A call to eradicate Non-GAAP

Accounting is the universal language of business; it provides a medium for all investors to comprehend the financial position of a business.

As companies become increasingly complex, accounting standards have followed suit.

Most companies now regularly report GAAP and Non-GAAP earnings. Some argue company inclusion of Non-GAAP measures seeks to artificially boost performance perception.

While this may be true in some cases, the sheer volume of companies issuing Non-GAAP measures is astounding.

The “Generally Accepted Accounting Principles” are clearly not “generally accepted”.

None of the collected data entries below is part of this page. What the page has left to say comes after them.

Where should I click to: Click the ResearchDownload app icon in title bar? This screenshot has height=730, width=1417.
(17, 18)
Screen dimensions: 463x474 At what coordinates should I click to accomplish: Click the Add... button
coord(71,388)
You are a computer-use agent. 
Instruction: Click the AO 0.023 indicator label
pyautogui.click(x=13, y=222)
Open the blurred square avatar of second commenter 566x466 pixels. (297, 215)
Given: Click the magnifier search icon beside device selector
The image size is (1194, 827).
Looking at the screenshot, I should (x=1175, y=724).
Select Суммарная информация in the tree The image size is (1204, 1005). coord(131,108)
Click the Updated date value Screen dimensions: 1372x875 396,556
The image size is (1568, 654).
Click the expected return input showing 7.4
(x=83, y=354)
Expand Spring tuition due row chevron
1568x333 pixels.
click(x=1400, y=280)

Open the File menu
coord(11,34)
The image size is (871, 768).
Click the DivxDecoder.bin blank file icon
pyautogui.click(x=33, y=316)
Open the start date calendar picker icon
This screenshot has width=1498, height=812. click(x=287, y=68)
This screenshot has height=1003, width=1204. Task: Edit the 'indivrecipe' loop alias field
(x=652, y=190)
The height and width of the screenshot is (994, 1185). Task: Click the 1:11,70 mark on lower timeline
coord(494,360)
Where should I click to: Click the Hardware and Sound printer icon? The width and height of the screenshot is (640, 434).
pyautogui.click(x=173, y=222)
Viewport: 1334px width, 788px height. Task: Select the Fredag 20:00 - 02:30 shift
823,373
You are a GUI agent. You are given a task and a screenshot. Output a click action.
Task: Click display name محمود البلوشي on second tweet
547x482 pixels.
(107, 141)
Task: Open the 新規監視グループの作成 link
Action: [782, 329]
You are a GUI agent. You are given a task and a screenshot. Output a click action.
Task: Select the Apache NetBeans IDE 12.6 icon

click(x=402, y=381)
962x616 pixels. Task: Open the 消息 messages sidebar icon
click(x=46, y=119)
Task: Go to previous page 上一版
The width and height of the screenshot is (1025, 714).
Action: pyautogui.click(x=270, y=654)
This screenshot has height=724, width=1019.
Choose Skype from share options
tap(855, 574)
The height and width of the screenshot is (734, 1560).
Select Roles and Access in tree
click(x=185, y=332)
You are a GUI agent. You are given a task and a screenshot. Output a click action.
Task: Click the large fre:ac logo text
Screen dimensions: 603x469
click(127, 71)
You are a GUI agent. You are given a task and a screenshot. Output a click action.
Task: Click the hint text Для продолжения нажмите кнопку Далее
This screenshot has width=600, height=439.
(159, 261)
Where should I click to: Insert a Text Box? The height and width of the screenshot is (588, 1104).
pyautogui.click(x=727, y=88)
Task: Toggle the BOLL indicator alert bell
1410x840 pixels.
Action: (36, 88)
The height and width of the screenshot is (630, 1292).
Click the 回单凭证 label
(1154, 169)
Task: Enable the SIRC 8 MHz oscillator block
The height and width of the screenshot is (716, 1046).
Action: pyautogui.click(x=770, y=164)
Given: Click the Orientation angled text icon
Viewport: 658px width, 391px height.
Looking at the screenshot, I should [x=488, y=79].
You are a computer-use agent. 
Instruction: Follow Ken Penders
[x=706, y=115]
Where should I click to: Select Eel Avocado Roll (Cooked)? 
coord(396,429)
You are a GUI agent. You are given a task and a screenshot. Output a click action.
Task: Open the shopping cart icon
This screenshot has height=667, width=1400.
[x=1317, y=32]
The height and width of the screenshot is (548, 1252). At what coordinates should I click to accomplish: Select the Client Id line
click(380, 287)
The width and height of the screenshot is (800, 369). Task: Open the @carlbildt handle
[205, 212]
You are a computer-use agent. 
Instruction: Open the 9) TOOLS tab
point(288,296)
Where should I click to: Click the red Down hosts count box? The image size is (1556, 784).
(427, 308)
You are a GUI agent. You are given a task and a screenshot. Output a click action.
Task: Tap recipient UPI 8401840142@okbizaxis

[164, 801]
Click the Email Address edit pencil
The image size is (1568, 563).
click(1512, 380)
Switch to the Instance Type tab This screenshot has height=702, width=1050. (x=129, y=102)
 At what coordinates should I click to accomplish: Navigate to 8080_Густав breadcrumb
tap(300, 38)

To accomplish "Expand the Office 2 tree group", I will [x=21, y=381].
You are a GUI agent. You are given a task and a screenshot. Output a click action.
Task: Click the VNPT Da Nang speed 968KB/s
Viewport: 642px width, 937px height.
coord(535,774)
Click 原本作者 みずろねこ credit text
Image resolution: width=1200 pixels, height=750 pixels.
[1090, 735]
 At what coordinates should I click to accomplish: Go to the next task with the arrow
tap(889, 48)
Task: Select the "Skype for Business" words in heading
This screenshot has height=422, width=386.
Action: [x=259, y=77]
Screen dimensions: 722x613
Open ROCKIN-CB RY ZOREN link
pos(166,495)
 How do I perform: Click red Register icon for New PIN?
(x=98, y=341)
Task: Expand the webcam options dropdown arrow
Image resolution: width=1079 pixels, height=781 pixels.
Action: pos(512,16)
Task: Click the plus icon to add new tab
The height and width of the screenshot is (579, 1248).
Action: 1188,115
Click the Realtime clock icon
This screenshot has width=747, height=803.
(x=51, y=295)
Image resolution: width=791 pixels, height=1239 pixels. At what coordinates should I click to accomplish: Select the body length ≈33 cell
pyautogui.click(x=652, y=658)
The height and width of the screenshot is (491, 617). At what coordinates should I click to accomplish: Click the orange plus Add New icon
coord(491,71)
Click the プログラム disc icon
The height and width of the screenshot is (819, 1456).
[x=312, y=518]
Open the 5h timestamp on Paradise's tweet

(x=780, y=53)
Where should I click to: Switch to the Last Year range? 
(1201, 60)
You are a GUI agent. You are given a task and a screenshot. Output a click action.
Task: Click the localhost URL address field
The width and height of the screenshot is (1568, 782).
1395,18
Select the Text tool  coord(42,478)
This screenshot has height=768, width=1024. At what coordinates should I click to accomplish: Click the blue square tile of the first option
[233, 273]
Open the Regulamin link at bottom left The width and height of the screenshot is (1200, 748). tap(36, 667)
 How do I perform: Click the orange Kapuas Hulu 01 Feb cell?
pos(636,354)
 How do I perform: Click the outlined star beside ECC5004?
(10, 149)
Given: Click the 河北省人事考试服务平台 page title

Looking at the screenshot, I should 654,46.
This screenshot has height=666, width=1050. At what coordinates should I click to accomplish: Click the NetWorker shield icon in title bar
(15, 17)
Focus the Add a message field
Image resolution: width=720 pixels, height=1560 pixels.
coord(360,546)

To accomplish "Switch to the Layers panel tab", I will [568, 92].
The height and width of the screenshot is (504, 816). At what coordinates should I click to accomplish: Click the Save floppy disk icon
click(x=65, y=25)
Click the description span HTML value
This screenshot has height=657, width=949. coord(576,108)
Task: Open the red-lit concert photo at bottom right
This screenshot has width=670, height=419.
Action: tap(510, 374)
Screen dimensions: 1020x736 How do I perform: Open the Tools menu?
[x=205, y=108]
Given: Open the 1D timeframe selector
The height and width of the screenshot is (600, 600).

Such is the case with a recent amendment to GAAP: FASB update 2016–01, Subtopic 825–10.

In short, this 232-page Standards Update requires companies to include unrealized gains & losses on marketable securities in the income account.

To a typical investor, this results in earnings that reflect not only actual income, but also theoretical capital gains in the period.

This is insane.

If a company holds its own stock while the stock appreciates in value, this unrealized appreciation will be reflected as “increased earnings”.

As such, it’s conceivable that the stock price would increase, resulting in additional superficial earnings increases, subsequently driving the stock price even higher.

Rinse, Repeat.

This type of derivative logic is dangerous and can quite conceivably end in a bubble — ignorance resulting in the gross mis-pricing of assets.

Eradicating the use of Non-GAAP measures is an uphill battle, but this is an important and worthy goal, the efficiency of our markets depends on “generally accepted” principles.

Easier said than done, but some common sense would be a good start.